MORIX: Machine learning-aided framework for lethality detection and MORtality inference with eXplainable artificial intelligence in MAFLD subjects

Metabolic dysfunction-associated fatty liver disease (MAFLD) introduces new diagnostic criteria for fatty liver disease that are independent of alcohol consumption and viral hepatitis infection. Therefore, investigating how biochemical and anthropometric factors influence mortality in MAFLD subjects is of significant interest. In this work, we propose MORIX, an Artificial Intelligence-based framework capable of predicting fatal mortality outcomes in subjects with MAFLD. MORIX utilizes data from epidemiological datasets containing carefully selected anthropometric and biochemical information. This selection is achieved through Recursive Feature Elimination (RFE) using a Random Forest (RF) to train Machine Learning (ML) algorithms and provide a mortality risk (Yes/No) output.
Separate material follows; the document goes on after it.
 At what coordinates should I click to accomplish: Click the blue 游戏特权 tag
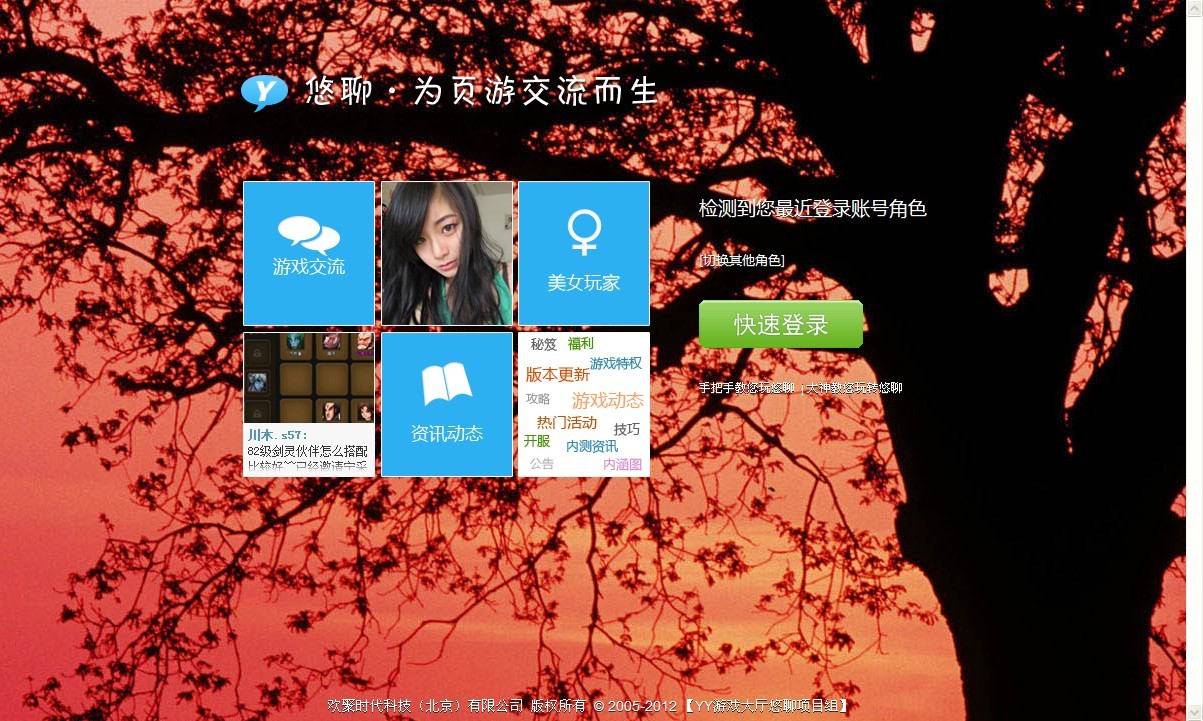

To provide physicians with a valuable tool, MORIX was trained and tested on a dataset of MAFLD subjects, comparing five different models: Random Forest (RF), eXtreme Gradient Boosting (XGB), Support Vector Machine (SVM), Multilayer Perceptron (MLP), and Light Gradient Boosting Model (LGBM) in a 5-fold cross-validation training strategy. Experimental results identified the RF as the best model, achieving a high accuracy for both mortality risks predicted. Additionally, an eXplainable Artificial Intelligence (XAI) analysis was conducted to clarify the diagnostic logic of the RF model and to assess the impact of each feature to the prediction. Moreover, a web application was developed to predict mortality risk and provide explanations of how the input features influenced the final prediction. In conclusion, the MORIX framework is easy to apply, and the required parameters are readily available in healthcare datasets, making it a practical tool for medical professionals.